▸ Work request: Whenever a line in the records below holds the string "computer", copy it out.

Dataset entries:
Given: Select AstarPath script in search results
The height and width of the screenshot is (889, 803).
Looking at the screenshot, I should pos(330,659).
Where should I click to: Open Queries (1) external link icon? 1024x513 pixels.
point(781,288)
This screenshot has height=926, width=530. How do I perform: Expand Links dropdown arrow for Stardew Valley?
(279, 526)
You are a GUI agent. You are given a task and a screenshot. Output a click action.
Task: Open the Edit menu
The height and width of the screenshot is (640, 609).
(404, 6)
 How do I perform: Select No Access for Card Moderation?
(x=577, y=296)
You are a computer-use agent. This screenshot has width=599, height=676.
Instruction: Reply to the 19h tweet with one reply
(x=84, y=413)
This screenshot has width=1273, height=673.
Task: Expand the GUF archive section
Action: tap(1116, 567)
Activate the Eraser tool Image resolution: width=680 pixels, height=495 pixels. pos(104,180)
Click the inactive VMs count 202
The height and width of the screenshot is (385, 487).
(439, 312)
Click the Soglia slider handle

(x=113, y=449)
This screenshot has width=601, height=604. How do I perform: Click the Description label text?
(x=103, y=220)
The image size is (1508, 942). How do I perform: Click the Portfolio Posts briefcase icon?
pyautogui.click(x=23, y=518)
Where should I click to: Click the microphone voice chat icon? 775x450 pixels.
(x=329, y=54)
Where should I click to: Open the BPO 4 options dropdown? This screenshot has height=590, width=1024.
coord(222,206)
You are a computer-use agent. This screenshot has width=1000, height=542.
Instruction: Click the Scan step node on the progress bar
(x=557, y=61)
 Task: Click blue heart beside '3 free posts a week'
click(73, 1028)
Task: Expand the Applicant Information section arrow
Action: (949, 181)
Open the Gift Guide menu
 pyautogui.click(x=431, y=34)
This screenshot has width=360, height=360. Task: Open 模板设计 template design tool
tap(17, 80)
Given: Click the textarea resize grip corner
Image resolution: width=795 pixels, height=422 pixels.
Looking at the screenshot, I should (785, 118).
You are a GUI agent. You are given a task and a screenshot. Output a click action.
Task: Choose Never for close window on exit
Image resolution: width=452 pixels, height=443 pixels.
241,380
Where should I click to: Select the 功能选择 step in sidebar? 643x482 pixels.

▸ Result:
You are a computer-use agent. This screenshot has width=599, height=676.
You are a computer-use agent. This screenshot has width=1000, height=542.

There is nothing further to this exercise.